I think maybe typing was removed enough, just barely, so I could finally do it.
The idea of handwriting? On the page of that journal, where the writing stopped suddenly that day? Where the trail of ink marks the moment in time before I knew and then all that came after.
When I sank to the ground, back hard against dark green velvet. When I punched the concrete floor with both fists, some sort of strangled keening wail released from what felt like my chest but was really the center of the earth. When I grappled with making sense of the senseless while the fucking world spun out. When I rocked like a baby, like a wild thing, prayer flag whipping in a hurricane.
Pleasepleasepleasepleasepleaseplease. No.
To write that on paper, in the book that holds all the truest truths, with nothing between me and this one particular truth but the glide of ink on paper?

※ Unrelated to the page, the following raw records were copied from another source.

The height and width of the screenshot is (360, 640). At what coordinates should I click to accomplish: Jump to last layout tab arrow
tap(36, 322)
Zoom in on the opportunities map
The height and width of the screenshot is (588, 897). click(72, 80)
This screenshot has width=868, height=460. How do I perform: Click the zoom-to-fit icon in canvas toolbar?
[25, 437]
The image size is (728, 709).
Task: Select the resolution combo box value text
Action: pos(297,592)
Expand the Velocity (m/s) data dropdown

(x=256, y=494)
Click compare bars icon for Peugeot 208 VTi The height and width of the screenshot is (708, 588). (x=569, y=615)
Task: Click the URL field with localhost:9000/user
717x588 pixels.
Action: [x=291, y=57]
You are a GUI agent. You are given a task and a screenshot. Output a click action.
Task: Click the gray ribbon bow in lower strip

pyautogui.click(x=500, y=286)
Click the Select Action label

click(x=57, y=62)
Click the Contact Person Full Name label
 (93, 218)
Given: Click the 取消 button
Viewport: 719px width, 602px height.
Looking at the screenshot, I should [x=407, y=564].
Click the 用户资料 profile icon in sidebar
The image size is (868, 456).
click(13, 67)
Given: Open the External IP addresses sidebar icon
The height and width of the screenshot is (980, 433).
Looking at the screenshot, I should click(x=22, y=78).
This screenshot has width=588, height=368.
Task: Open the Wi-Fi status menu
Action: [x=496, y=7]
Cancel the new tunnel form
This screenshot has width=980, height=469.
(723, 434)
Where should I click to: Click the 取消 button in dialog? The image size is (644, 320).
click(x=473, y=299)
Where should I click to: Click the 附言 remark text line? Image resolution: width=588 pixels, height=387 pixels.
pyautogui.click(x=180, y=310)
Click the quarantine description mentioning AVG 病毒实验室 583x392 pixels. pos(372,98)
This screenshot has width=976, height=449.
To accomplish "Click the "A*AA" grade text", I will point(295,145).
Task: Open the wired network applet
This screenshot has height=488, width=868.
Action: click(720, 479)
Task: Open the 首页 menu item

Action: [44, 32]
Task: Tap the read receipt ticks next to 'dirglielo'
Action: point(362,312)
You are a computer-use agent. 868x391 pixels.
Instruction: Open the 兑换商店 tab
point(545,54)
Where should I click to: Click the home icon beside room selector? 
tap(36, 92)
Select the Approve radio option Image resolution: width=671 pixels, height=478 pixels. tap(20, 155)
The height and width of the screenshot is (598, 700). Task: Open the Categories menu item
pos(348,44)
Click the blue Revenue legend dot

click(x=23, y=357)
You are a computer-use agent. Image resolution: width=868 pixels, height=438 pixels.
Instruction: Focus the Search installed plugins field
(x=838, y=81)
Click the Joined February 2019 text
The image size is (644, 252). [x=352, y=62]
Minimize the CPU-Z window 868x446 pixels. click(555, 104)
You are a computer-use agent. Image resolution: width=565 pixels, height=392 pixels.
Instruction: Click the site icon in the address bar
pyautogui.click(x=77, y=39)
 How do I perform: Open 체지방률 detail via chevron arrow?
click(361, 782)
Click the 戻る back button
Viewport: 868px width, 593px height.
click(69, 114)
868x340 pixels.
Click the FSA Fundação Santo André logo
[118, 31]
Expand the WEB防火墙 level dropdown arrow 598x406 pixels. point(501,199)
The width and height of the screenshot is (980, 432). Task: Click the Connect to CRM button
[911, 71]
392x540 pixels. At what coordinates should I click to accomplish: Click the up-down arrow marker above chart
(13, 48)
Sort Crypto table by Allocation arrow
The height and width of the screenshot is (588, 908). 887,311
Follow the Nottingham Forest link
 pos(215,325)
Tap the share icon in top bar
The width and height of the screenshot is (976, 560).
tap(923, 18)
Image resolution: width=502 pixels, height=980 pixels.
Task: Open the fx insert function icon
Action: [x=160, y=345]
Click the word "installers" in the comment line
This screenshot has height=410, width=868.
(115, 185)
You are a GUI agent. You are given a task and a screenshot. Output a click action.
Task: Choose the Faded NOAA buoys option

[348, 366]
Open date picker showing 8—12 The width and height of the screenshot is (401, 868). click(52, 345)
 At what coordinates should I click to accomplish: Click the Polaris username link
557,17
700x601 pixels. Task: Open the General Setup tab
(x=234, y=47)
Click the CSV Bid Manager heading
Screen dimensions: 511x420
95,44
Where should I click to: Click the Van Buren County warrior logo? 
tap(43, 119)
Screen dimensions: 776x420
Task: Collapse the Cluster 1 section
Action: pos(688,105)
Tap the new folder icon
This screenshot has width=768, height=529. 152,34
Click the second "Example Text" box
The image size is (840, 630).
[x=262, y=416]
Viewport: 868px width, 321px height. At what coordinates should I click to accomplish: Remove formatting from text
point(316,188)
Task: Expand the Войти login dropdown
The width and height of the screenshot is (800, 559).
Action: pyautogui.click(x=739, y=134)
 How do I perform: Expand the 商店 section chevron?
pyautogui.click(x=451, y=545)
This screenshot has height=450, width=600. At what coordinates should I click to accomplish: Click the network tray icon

I still don't know how to do it. To write it like that. To lay it down and make it real.
I've practiced it in my head. In somatic therapy sessions. In my sleep.. I’ve opened the journal. Sat there with the same pen and the same ink and that fucking blank page.
But I have not been able to write.
To write in my journal I would have to say that she died.
With my own bare hands.
I would have to write it with my heart.
I would have to let my body know it as irrevocable truth.
I'm not ready.
I cannot write that she died.
Therefore, I cannot write.
Therefore, I have not written.
This is the story that lived until tonight.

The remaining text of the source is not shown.